__Problem description__
Could every line below be transcribed exactly, with the pictures dropped?

__Pixel coordinate grounding data__

============================================================

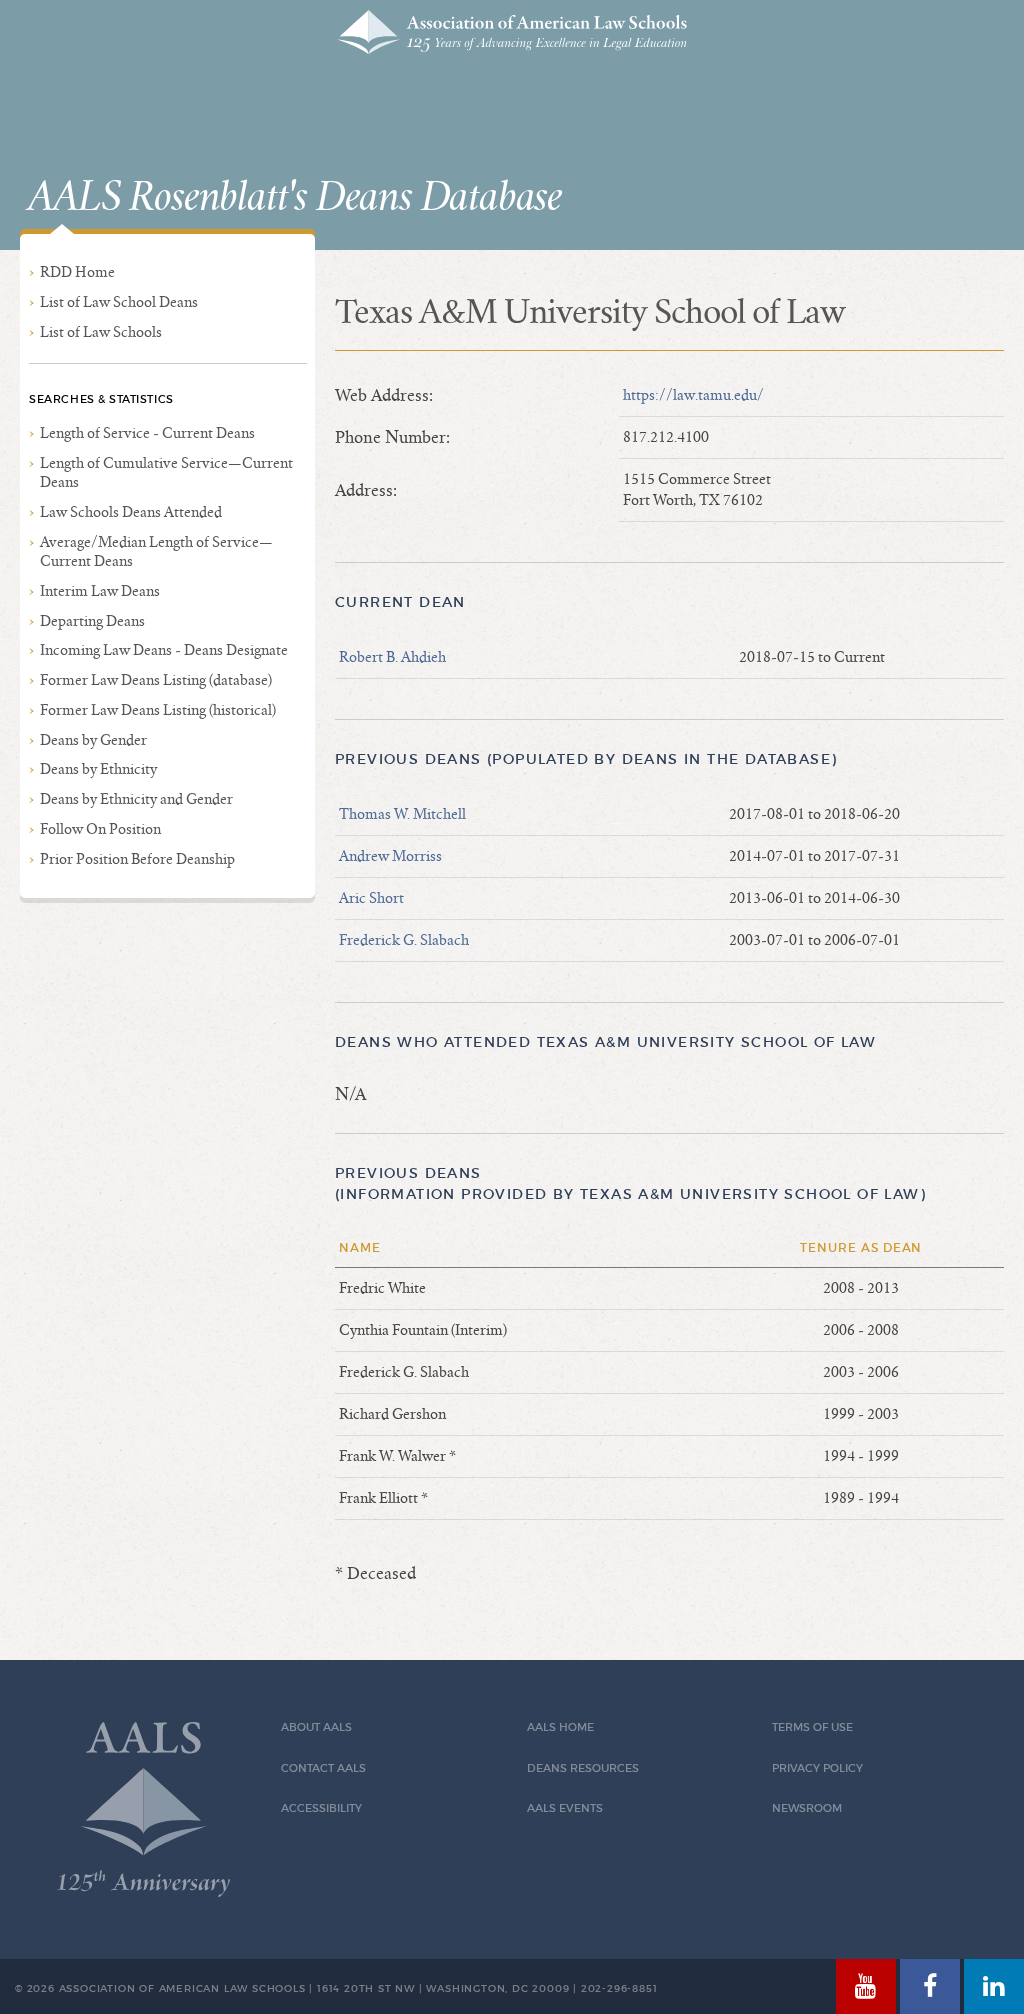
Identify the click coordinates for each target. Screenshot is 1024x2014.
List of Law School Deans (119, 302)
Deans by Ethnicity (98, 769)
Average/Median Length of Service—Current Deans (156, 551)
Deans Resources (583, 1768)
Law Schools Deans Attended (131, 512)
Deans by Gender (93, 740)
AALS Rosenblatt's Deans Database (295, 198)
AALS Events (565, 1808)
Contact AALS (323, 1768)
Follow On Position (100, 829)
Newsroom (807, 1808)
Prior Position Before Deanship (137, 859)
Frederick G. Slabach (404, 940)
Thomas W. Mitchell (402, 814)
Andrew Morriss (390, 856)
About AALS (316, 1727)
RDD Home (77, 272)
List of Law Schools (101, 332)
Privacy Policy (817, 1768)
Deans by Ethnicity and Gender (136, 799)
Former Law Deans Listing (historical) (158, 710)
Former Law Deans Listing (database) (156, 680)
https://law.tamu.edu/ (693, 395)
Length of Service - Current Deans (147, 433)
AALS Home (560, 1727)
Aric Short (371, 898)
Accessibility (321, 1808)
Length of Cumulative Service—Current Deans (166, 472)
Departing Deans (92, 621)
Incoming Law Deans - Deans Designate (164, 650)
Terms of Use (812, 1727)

============================================================

__Result of the task__
Identify the click coordinates for each target. Screenshot is 1024x2014.
List of Law School Deans (119, 302)
Deans by Ethnicity (98, 769)
Average/Median Length of Service—Current Deans (156, 551)
Deans Resources (583, 1768)
Law Schools Deans Attended (131, 512)
Deans by Gender (93, 740)
AALS Rosenblatt's Deans Database (295, 198)
AALS Events (565, 1808)
Contact AALS (323, 1768)
Follow On Position (100, 829)
Newsroom (807, 1808)
Prior Position Before Deanship (137, 859)
Frederick G. Slabach (404, 940)
Thomas W. Mitchell (402, 814)
Andrew Morriss (390, 856)
About AALS (316, 1727)
RDD Home (77, 272)
List of Law Schools (101, 332)
Privacy Policy (817, 1768)
Deans by Ethnicity and Gender (136, 799)
Former Law Deans Listing (historical) (158, 710)
Former Law Deans Listing (database) (156, 680)
https://law.tamu.edu/ (693, 395)
Length of Service - Current Deans (147, 433)
AALS Home (560, 1727)
Aric Short (371, 898)
Accessibility (321, 1808)
Length of Cumulative Service—Current Deans (166, 472)
Departing Deans (92, 621)
Incoming Law Deans - Deans Designate (164, 650)
Terms of Use (812, 1727)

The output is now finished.